Call of the Void
Lumerians
2018 sera-t-elle enfin l’année de la mise sur orbite de Lumerians ? Coincé sur une scène revival psyché californienne plus embouteillée que l’autoroute du soleil un 31 juillet, les résidents de la baie de San Francisco ont beau enchaîner les albums d’excellente facture depuis le fabuleux Transmalinnia sorti en 2011, ils ne sont jamais parvenus à sortir de l’ombre de leurs encombrants voisins de Wooden Shjips, Sleepy Sun ou même The Soft Moon. The Soft Moon dont le leader Luis Vasquez a d’ailleurs un temps assuré les percussions chez… Lumerians. Petit monde.
Sur papier, le CV de Lumerians présente cependant tous les atouts du mouton à cinq pattes: 7 albums à ce jour, la plupart signés chez les références du genre (Cardinal Fuzz, Knitting Factory, Hands in the Dark, Fuzz Club), des artworks d’une rare élégance et une présence remarquée sur les plus grands festivals psyché de la planète (Liverpool International Festival of Psychedelia, SXSW, Austin Psych Fest, Psycho Las Vegas, Roadburn). Et pourtant, le groupe d’Oakland semble condamné à se contenter d’un rôle d’éternel outsider. L'histoire de Lumerians, c'est un peu celle de ces joueurs de foot, étiquetés meilleurs espoirs à vie, qui passent d'un grand club à l'autre sans jamais vraiment concrétiser les promesses aux yeux du grand public.

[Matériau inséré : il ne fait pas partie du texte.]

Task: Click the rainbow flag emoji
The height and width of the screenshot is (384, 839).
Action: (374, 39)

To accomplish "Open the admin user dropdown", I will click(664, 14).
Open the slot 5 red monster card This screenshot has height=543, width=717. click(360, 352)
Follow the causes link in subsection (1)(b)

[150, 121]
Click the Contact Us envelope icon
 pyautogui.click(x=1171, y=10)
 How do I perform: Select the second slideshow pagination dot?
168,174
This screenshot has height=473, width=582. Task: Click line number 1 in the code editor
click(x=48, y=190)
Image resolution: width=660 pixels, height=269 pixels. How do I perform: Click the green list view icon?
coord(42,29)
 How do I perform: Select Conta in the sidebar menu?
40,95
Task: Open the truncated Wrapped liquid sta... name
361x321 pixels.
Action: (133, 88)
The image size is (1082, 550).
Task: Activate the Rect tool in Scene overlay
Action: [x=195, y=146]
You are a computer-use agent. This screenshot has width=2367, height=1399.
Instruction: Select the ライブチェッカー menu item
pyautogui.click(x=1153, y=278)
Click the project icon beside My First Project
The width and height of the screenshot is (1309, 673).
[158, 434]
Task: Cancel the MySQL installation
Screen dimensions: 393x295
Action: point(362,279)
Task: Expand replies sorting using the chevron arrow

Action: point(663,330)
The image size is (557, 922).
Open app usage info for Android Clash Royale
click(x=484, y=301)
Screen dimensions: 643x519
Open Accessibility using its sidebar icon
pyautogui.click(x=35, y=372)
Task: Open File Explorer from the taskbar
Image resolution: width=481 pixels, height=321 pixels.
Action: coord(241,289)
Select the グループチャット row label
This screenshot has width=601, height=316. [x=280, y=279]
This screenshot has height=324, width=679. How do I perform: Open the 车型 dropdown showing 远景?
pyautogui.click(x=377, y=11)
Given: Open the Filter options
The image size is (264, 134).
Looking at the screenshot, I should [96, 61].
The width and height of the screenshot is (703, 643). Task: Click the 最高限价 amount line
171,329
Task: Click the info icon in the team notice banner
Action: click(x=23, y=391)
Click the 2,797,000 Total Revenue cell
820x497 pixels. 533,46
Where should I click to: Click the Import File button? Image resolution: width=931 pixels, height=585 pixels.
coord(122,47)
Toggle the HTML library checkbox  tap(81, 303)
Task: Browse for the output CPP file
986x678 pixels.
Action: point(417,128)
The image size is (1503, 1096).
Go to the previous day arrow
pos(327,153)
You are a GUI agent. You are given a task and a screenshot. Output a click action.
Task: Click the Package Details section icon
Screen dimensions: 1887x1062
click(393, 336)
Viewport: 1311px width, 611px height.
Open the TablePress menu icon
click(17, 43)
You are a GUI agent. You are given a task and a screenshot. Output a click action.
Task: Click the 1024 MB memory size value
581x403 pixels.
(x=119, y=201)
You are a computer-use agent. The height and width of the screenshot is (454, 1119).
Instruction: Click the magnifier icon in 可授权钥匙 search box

Après quatre années de silence radio inexpliqué, Call of the Void va-t-il changer la donne ? Très peu probable. Lumerians y répète une recette maîtrisée sur le bout des doigts: un kraut spatial né de l’union improbable de Can et Hawkwind, biberonné aux lignes de basse entêtantes, aux synthés délicieusement rétro et aux rythmiques mécaniques héritées de Neu!, avec toujours ces voix en retrait, pas vraiment du spoken word mais pas vraiment du chant non plus. C’est peut-être d’ailleurs là le problème de Lumerians: des compos objectivement excellentes, mais auxquelles il manque parfois cette petite étincelle putassière qui te laisse une chanson dans l’oreille pour le reste de la journée. Ils y étaient pourtant parvenus avec brio sur Transmalinnia (avec les bouillants « Burning Mirrors » et surtout « Black Tusk »). Depuis lors, le groupe a préféré renoncer au single qui fait mouche pour se concentrer sur la cohérence de ses albums, n’hésitant jamais à explorer des facettes plus expérimentales, quitte à carrément faire la nique aux clichés du genre. Personne ne place un clap sur des guitares fuzz avec l’aplomb de Lumerians.
Même constat sur Call of the Void, album irréprochable de la première à la dernière seconde, mais duquel n’émerge aucun hymne percutant. Le single « Silver Trash », pourtant poussé par le label avant la sortie de l’album, apparaît même comme l’un des plus faibles du disque, englué dans une new wave cosmique sans grand relief. Dommage, parce que Lumerians reste un de ces grands groupes, bosseurs dans l’âme, pas franchement attirés par la gloriole, qui construisent disque après disque une œuvre qui fera date à défaut de faire des vagues. Des disques souvent pressés en tirages limités, qu’on s’arrachera à prix d’or dans quelques décennies, pour le plus grand plaisir de quelques férus collectionneurs trop heureux d’avoir déniché une perle passée inaperçue de son vivant. Chienne de vie.